The corollary: CEO pay moved from being incomprehensibly high to incomprehensible, period. Odds are your pay is pretty simple: Salary + bonus + a company match in your 401(K) + a handful of options (if you're among the fortunate few). Your CEO's package is likely to have all of that plus two or three additional bonus plans (keyed to short-, medium- and long-term goals), restricted stock grants, deferred compensation, a special retirement plan, and a bunch of perks. The packages are so complicated that no big-company CEO can actually answer, "How much are you paid?" without an actuary.

This complexity serves the interest of everybody except shareholders and citizens. It's a meal ticket for executive compensation consultants. It's a smokescreen for the executives themselves. It fools investors into thinking that they are sharing equally in the gains of the men and women they have hired to be stewards of their wealth. (This is because stock options are nothing like real stock. Shareholders buy their stock with their own money, which they could have used elsewhere. Executives who get options have no downside risk, put no money down, and incur no opportunity cost; they buy shares from gains already locked in, and in the process usually dilute the real shareholders' investment because companies often provide the stock for options from newly issued shares.)

This spring we're seeing evidence of the latest failure to bring sanity to CEO comp. Last year's Dodd-Frank Bill requires companies to give shareholders a "say on pay" with a non-binding advisory vote every one-to-three years. Shareholders have wagged their fingers at their CEOs in a couple of cases so far; 34% voted against Monsanto's pay packages, for example-maybe because CEO Hugh Grant's salary went up even though the company's performance entitled him to no incentive pay. A board could ignore even a majority vote, of course, but it would be mighty embarrassed, which counts for something.

But "say on pay" isn't likely to amount to much. Few people in the executive-comp club like it, for one thing, which means they'll find ways to minimize its impact. The topic came up often at a conference of directors, headhunters, and HR leaders I attended a couple of weeks ago. The critics in the crowd seemed most concerned that the need to consult the owners would limit a board's "flexibility" to "use its best judgment" to construct the "right compensation package" for the "unique circumstances" of each company. I got to wondering where you draw the line between sophistication and sophistry.

But the biggest problem is the fact that it's almost impossible to decipher what executives earn. We're not getting "transparency"; instead, we're simply getting a better view of a black box. When I got home, I opened up the proxy statement of John Deere, a company of which I'm a happy shareholder, picking it because it was on the top of a pile. I wanted to make my own judgment about its top executives' pay. I gave up. The discussion--designed to give me an informed say on pay--is 40 pages long, including a dozen tables and graphs and several equations.

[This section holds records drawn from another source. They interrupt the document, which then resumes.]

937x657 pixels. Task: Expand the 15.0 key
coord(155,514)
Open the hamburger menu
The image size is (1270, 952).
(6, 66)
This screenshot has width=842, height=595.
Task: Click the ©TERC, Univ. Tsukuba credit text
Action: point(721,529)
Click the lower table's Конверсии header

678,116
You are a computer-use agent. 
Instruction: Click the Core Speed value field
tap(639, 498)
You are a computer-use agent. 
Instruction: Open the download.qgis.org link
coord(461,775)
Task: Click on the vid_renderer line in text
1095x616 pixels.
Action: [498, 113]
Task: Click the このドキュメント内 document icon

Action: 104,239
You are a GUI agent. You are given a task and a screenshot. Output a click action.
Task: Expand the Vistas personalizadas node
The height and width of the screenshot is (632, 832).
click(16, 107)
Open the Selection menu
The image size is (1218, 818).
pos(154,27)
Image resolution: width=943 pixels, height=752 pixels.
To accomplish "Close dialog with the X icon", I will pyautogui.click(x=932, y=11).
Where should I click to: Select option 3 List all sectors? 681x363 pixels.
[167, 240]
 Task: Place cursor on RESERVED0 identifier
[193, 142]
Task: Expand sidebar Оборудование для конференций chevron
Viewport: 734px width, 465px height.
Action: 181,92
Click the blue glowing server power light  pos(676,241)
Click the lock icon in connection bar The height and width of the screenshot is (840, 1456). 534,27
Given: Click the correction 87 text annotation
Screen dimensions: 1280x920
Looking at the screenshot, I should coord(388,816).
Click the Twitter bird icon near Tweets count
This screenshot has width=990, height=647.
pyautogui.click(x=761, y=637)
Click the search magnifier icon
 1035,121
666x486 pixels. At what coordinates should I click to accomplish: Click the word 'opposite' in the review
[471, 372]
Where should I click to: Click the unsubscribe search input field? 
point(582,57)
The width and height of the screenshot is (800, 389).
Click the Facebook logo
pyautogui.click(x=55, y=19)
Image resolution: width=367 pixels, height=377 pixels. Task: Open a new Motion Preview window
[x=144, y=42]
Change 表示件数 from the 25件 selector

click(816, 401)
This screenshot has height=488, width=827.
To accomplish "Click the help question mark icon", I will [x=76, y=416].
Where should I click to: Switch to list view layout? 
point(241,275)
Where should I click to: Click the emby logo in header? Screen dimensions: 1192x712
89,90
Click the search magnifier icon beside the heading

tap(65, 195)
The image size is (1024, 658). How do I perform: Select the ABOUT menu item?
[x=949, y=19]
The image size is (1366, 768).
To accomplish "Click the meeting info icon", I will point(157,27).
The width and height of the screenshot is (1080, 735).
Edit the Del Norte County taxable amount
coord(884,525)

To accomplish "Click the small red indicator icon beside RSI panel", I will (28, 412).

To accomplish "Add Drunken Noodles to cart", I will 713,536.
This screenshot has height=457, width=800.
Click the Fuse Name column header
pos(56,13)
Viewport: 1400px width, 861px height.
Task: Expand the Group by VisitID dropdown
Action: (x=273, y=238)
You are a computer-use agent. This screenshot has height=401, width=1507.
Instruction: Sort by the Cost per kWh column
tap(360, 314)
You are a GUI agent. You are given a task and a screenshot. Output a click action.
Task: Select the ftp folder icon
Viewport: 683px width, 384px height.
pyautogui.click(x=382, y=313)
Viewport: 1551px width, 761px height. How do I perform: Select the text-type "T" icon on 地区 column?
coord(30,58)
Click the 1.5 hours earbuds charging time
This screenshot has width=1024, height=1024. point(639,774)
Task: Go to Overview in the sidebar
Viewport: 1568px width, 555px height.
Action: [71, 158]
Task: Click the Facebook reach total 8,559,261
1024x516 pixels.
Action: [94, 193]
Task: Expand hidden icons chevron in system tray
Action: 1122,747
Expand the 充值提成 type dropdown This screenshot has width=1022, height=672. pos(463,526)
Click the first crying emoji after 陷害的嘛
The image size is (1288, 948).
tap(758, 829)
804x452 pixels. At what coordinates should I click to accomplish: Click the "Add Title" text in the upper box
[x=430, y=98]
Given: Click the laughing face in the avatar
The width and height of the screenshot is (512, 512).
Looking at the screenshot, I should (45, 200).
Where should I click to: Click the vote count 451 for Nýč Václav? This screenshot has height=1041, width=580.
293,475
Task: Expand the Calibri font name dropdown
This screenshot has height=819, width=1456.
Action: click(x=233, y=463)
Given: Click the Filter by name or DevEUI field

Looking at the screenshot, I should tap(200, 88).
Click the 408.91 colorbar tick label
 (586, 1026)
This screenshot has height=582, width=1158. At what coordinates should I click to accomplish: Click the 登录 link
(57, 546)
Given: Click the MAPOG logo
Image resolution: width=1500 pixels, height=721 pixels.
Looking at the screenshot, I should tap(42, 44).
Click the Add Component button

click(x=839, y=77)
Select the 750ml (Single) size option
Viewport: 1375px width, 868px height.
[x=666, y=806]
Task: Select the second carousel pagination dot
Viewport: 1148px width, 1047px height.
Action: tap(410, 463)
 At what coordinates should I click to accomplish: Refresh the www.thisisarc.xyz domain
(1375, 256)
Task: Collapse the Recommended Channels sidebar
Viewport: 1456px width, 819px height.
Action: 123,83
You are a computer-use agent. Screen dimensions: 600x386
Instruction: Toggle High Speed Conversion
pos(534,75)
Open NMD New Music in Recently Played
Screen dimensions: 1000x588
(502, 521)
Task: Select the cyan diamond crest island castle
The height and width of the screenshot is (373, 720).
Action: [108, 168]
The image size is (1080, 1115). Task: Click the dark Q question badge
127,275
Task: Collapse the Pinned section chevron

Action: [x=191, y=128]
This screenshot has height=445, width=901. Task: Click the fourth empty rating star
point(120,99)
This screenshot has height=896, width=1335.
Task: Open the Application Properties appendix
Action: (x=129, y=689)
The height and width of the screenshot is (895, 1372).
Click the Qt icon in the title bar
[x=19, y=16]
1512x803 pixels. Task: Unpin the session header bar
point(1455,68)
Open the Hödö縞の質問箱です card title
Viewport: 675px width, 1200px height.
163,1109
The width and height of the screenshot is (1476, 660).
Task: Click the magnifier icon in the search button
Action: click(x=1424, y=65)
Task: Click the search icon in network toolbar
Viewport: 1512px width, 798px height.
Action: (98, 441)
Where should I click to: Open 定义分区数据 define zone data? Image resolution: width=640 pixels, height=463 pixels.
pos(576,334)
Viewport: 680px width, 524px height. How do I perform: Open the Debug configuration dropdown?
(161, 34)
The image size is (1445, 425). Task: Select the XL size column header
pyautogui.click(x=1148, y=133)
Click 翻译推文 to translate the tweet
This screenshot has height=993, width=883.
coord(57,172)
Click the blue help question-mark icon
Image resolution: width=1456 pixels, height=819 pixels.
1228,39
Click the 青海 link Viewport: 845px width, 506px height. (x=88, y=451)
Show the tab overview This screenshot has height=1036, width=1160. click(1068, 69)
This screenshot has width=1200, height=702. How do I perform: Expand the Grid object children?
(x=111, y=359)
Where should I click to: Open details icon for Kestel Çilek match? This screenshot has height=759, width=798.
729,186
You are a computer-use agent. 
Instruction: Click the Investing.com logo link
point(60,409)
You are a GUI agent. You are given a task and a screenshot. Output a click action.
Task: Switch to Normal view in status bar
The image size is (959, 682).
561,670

CEO pay ought to be motivating, reasonable, and comprehensible. It needs four items--no more, no less:
1) A salary-and if it's more than the tax-deductible limit, so be it; and if the limit's too low, let's raise it

2) An equal dollar value of stock (not options) bought at the market price every two weeks on payday; if you want to gross it up to cover the income taxes while requiring the executive to hold the stock at least two years, fine by me

3) A reward, no greater than 25% of salary, based on a clear (and unchanging) one-year financial target, such as total shareholder returns or return on capital employed

4) And a penalty (up to the amount of the bonus) for failure to achieve other targets that the board determines are important for the long-term health of the company but cannot be expressed in short-term financials, like sustainability or diversity.